L'étude de Rodgers n'est pas la première à explorer le code-barres ADN comme technique d'enquête, mais elle est l'une des premières à le tester sur une population bien étudiée. Des chercheurs de l'Institut Robert Koch de Berlin ont expérimenté cette technique pour la première fois en Afrique de l'Ouest et à Madagascar en 2012. Lors de leurs premiers tests, ils ont découvert l'ADN de primates, de chauves-souris, de porcs-épics et d'une antilope en voie de disparition, rarement vue dans la forêt. Ils ont également détecté quatre des 31 mammifères de Madagascar dans les intestins des mouches.
Depuis lors, les techniques de codage-barres ADN se sont améliorées et le séquençage est devenu plus rapide et moins coûteux, permettant aux chercheurs de détecter davantage d'animaux. «Cela a vraiment pris son envol au cours des deux dernières années», dit Rodgers. « Au début, les gens étaient vraiment sceptiques, et avec raison. Mais nous commençons à constater qu'il est assez fiable et économique.
Cette méthode ne se limite pas non plus au suivi de la biodiversité dans les forêts tropicales. Rodgers dit qu'il y a des mouches charognardes dans presque tous les écosystèmes de la Terre, y compris dans le Grand Nord. Il pourrait également être possible d’inclure d’autres insectes comme les bousiers et les moustiques dans les protocoles de surveillance. En Asie du Sud-Est, des chercheurs explorent cette technique en utilisant les sangsues sanguinaires de la région.

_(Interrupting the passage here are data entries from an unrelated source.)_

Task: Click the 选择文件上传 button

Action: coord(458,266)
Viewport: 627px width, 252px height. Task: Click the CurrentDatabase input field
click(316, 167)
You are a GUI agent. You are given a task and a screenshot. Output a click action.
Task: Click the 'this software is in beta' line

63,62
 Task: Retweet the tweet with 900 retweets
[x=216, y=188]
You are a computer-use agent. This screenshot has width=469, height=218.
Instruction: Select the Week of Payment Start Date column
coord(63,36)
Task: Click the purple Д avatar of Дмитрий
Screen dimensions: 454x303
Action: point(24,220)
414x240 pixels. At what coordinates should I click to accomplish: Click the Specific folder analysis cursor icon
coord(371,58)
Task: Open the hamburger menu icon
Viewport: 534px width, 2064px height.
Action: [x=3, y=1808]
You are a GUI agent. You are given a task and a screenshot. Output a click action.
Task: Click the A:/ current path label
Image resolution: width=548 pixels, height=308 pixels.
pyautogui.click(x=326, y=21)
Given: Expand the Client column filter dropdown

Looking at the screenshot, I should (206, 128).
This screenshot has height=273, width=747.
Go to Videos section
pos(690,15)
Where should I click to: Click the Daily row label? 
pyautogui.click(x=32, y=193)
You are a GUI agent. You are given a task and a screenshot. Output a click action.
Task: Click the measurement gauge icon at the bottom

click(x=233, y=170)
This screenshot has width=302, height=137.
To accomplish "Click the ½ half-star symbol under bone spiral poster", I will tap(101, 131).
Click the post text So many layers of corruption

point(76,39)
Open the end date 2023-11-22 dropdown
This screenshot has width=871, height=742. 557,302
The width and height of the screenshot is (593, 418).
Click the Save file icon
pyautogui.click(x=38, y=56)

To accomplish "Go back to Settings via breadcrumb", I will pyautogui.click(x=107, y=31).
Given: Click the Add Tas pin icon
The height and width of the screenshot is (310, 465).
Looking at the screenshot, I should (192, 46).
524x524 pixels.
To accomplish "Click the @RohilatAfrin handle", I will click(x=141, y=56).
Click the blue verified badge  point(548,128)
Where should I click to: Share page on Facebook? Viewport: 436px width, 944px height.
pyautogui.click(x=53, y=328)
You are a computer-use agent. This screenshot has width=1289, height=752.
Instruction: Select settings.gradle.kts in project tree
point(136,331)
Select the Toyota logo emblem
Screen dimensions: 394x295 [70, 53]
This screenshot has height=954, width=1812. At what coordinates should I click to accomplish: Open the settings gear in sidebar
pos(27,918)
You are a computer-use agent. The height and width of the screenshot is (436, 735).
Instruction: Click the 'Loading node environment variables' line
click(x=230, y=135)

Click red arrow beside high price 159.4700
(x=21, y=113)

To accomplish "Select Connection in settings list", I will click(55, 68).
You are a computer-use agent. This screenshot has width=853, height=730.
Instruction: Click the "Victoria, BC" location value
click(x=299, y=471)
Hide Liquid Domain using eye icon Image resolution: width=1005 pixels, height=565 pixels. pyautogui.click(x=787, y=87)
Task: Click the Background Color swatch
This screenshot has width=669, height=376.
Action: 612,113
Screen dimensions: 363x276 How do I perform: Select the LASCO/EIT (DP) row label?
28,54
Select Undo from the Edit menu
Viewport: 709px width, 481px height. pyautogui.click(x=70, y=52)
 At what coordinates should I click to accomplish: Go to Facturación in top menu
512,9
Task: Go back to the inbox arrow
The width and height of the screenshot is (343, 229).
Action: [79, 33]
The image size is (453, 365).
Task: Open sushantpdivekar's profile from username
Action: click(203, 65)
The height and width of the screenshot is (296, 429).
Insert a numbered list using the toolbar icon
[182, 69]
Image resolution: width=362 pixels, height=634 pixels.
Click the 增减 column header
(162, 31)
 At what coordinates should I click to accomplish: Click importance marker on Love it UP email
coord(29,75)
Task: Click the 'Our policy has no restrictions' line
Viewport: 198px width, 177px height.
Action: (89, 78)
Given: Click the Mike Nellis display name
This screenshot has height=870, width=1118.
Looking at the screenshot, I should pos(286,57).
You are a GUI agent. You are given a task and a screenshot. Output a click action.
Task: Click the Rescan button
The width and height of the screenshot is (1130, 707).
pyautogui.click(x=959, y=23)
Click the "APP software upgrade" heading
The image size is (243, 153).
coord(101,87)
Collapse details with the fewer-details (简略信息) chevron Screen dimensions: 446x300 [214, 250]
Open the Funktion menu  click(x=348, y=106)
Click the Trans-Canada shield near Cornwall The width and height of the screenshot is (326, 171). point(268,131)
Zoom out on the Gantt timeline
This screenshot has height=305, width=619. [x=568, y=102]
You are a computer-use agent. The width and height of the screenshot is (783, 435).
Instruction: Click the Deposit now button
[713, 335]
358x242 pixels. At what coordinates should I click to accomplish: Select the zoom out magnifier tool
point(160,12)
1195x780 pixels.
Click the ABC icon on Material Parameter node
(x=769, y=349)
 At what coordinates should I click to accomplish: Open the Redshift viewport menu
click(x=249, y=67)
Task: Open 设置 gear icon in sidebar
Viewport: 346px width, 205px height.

Il existe encore quelques améliorations qui rendraient les codes-barres beaucoup plus utiles. Par exemple, elle ne peut actuellement indiquer aux chercheurs que si une espèce est présente, mais elle est incapable de détecter son abondance. Et il ne peut pas ramasser les excréments de petits animaux comme les rongeurs ou les animaux qui produisent des pellets durs, comme les cerfs. Par exemple, bien que les agoutis, les coatis et les cerfs brocket soient les mammifères les plus communs du Barro Colorado, ils n'apparaissent pas dans l'étude de Rodgers, ce à quoi on pourrait remédier en collectant également des bousiers ou d'autres espèces d'insectes.
Pourtant, le test de Rodgers montre qu'il y a une place à la table pour les codes-barres ADN et qu'avec quelques ajustements, attraper des mouches pourrait être tout aussi courant que rôder dans les forêts pour compter les animaux. Même si ce n’est probablement pas aussi amusant.